I think that screws up a lot of the work @sam did to get http/2 working.


(Matt Palmer) #12

It’d actually be closer to how we’re supporting H/2 internally, so I’d be surprised if that turned out to be the blocker on such a plan.


(Sam Saffron) #13

It’s definitely cleaner to pile on an extra container here, cause port 80 keeps on working even if SSL is somehow messed up.

You no longer have to do a full rebuild to clean up SSL issues and so on.

One tricky bit though is … how do you handle the port 80 redirect to port 443.


(Jeff Atwood) #14

A whole separate container on a single container instance seems to defeat much of the simplicity of the approach.


(Sam Saffron) #15

What I do on https://samsaffron.com is run the official LE container to renew the certs and communicate via shell to restart NGINX in the Discourse container.

Initially I started with a dummy SSL cert so NGINX boots, then the LE container just runs on a schedule.

It allows me to use the official LE image which is more robust.

But the setup itself is far more involved.


(Jay Pfaffman) #16

FWIW, my paid-for cert expired a day or two ago, and I just I added the letsencrypt lines to my app.yml file, did a ./launcher rebuild app and it worked just fine.


(Alan Tan) #17

Hmm looks like the number of problems have increased.
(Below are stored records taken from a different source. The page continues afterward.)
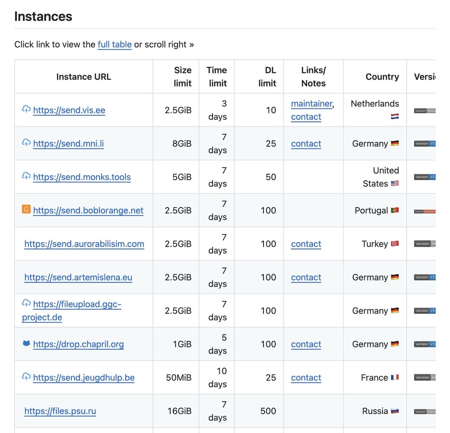Click the contact link in the drop.chapril.org row
Viewport: 450px width, 433px height.
click(x=306, y=344)
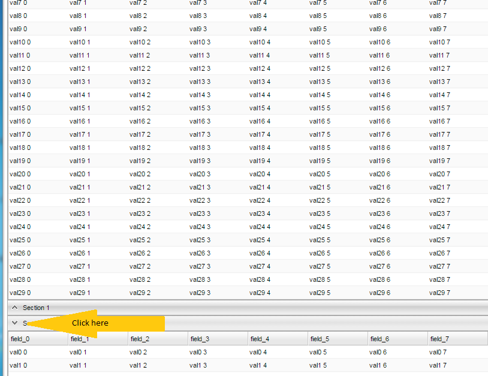
Task: Sort by the field_4 column header
Action: coord(260,339)
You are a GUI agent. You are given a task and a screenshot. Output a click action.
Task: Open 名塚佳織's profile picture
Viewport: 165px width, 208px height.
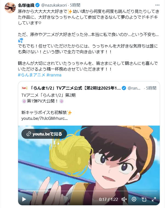coord(10,8)
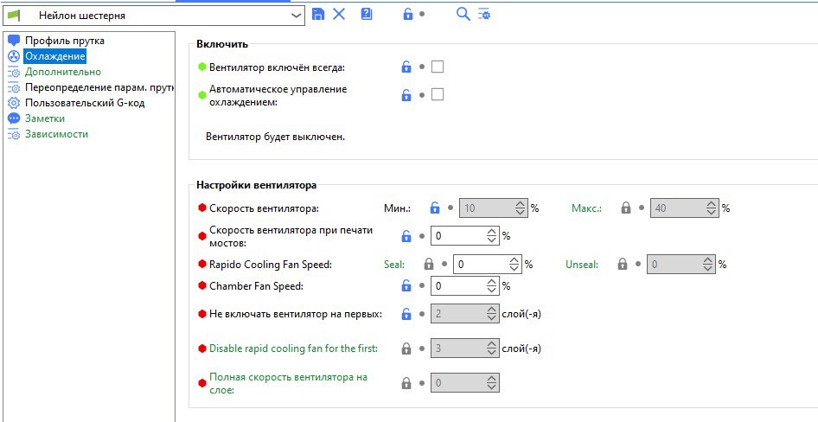Viewport: 818px width, 422px height.
Task: Enable 'Вентилятор включён всегда' checkbox
Action: point(438,67)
I’ll look into a better setup next week.


(Alan Tan) #18

I had a look into the source code and realized that the standalone server uses netcat under the hood and it will only serve a single connection before exiting. For sites with high traffic, it becomes a game of chance on whether the validation request will be that connection served by netcat.

cc @Neilpang Do you know if this problem has been reported before?

To resolve the problem, I’ve decided to use nginx during the container’s setup process to serve the validation request if the cert is up for renewal.


(Jeff Atwood) #19

Can the connection be triggered to only serve when the incoming connection is from Let’s Encrypt, e.g. ignore any other requests?


(Alan Tan) #20

Unlikely with netcat, it listens for a single connection and exits.